Make an exact copy of the lines below.

Dataset excerpts Start Marker

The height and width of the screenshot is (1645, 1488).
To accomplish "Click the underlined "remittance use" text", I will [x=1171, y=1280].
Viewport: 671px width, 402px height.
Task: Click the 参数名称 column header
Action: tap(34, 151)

Dataset excerpts End Marker

Problem solution =>
The height and width of the screenshot is (1645, 1488).
To accomplish "Click the underlined "remittance use" text", I will [x=1171, y=1280].
Viewport: 671px width, 402px height.
Task: Click the 参数名称 column header
Action: tap(34, 151)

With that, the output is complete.